Put insulation around the water heater and about 10ft from the heater

For about as much as you'd spend on a programmable thermostat for your furnace, you can buy a a programmable timer for your hot water heater. If, like most people, you're away from home for a good part of the day, there's no need to waste money by keeping your water heated at all times. My timer is set to go on for only 3 hours a day and i've noticed no lack of hot water.

For years I've thought that I needed to add weather-stripping to our back doors, but I never get around to it. No question that I feel cold air coming in around those doors.

I'm surprised that you can stand to have the water heaters turned down all the way. I've had to turn mine up so that my wife doesn't run out of hot water when running a bath.

Also, I've read multiple times that water heaters do a pretty good job of maintaining temperature without using a lot of energy (when the water isn't being used, obviously), so I'm not sure how useful an area of focus that is.

You can save a small fortune on your electric bill by using 2 or 3 space heaters strategically placed throughout your home and keeping the thermostat at 61 or 62 degrees.

I went from $450 / month for a large house to $100 / month by doing this when my wife and I were on a tight budget a few years ago.

"I closed off an unused bedroom by shutting the air vents and doors"

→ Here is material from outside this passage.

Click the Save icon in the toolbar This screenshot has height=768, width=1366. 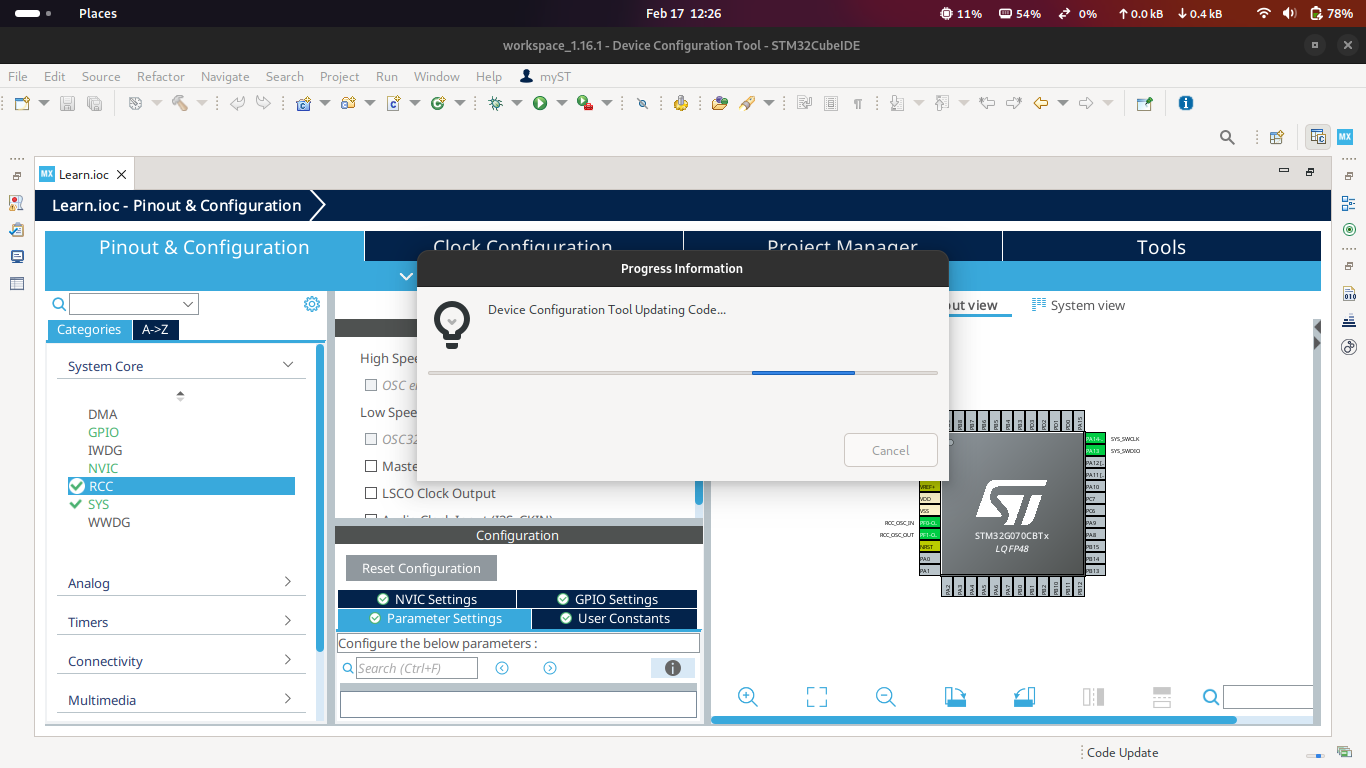point(66,103)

We do that to , however I read in a number of places that it makes the furnace work less efficiently by restricting the air flow

re Eric's comment:

Insulation around the water heater is not always a good idea. We put in a new water heater into our house and we were told NOT to put any insluation on it. I would suggest looking into whether your water heater needs the additional insulation before buying an insulation blanket. One thing you can do, though, is put foam insulation on your hot water pipes if it isn't there already.

do they timers for gas water heaters?

Dawn, I am curious to hear more about a water heater timer - where can I find them?

concerned - my wife and I have been talking about getting a couple space heaters - we may be getting some here at some point.

re Chris's comment:

What is the reason that it is not a good idea? Insulation is cheap ~15 dollars and is out side of the casing so won't interfere with how the water heater functions.

If you do a search for "hot water heater timers" online, you'll see a bunch of search results. A quick check showed me that Lowest (for one) carries them.

Thank you for the suggestions! My family is currently replacing weatherstripping on our doors.